* **JOB**
Rewrite the listing from the line containing "Viewport: 1035px width, 646px" through the end of the listing, substituting "Downloads" for "Podcasts" and leaving everything else unchanged; omit the pictures from your answer.

* **GIVEN INFORMATION**
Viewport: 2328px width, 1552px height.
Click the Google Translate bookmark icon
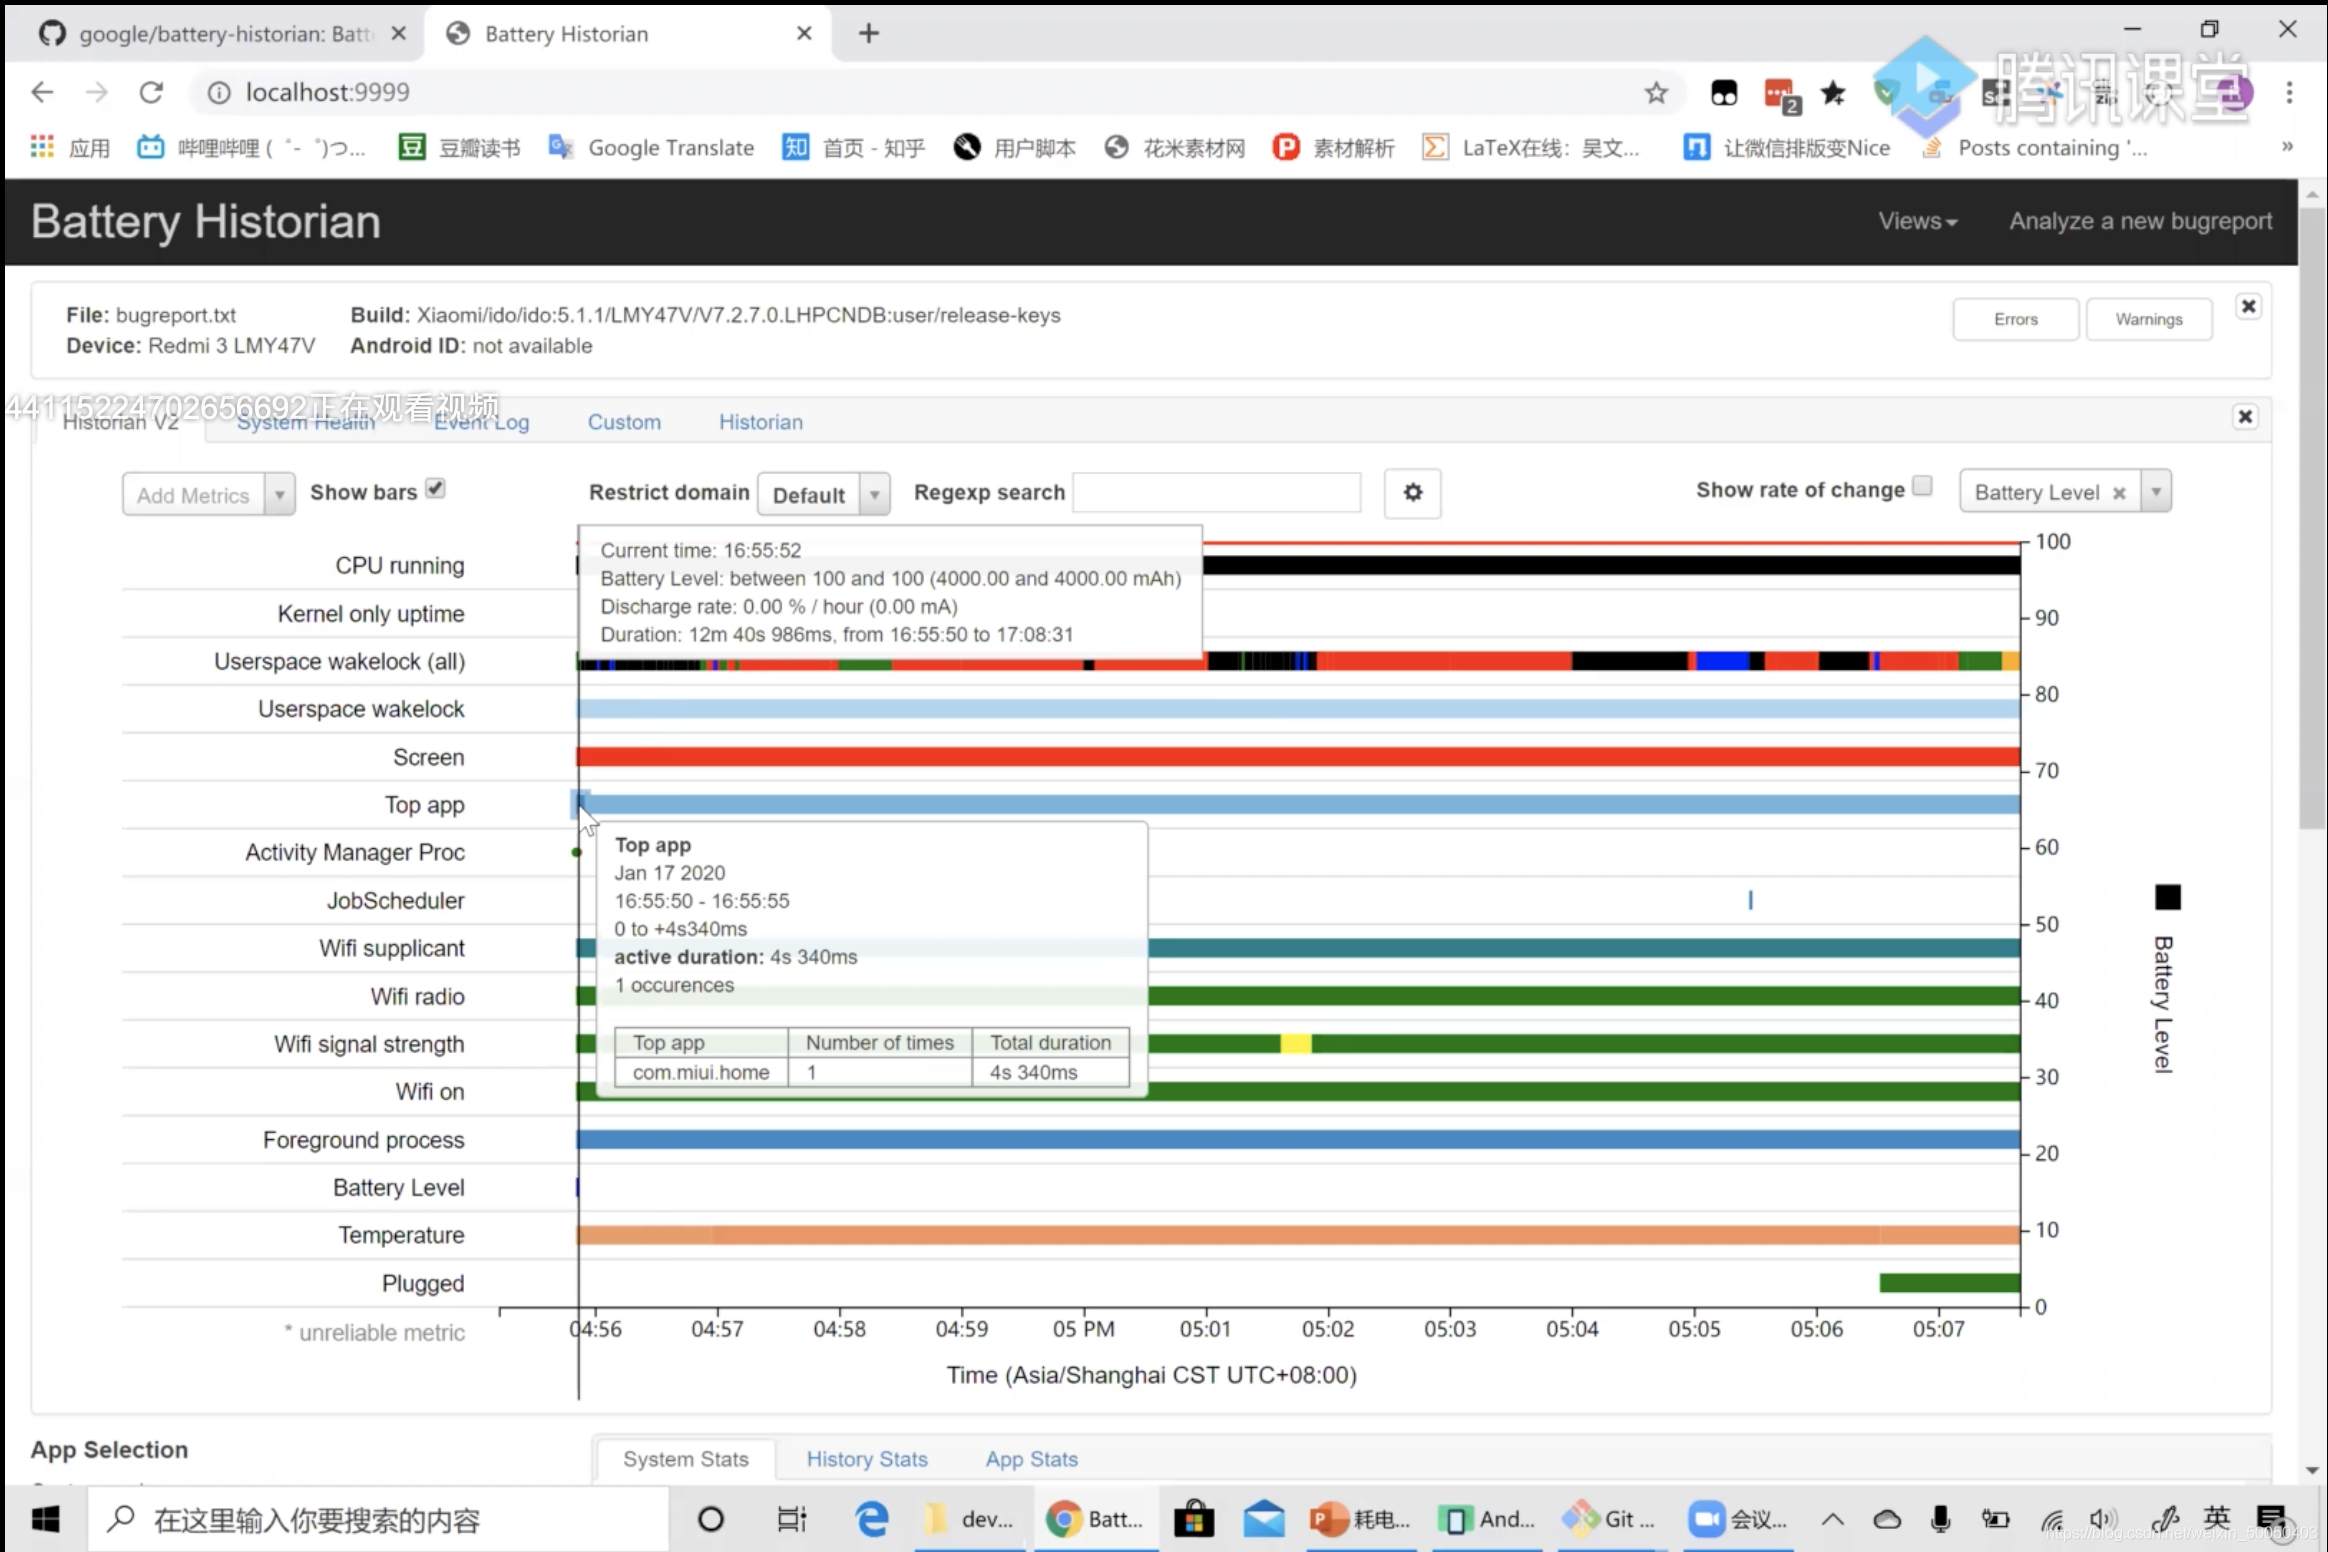point(560,148)
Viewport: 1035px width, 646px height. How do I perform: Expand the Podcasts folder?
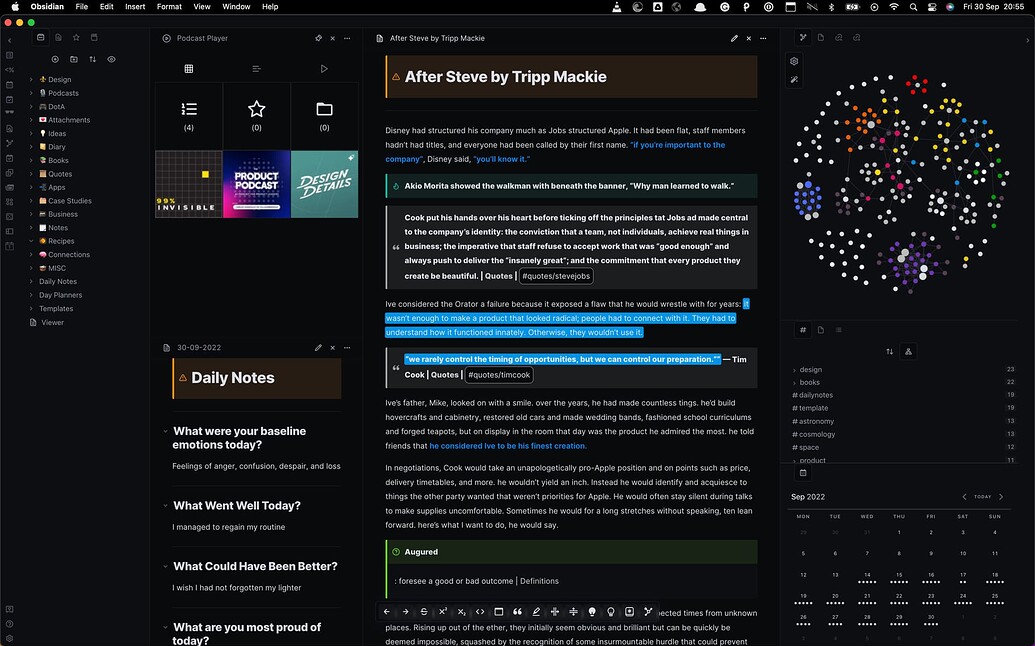click(32, 93)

* **RESULT OF THIS TASK**
Viewport: 1035px width, 646px height. How do I perform: Expand the Downloads folder?
click(32, 93)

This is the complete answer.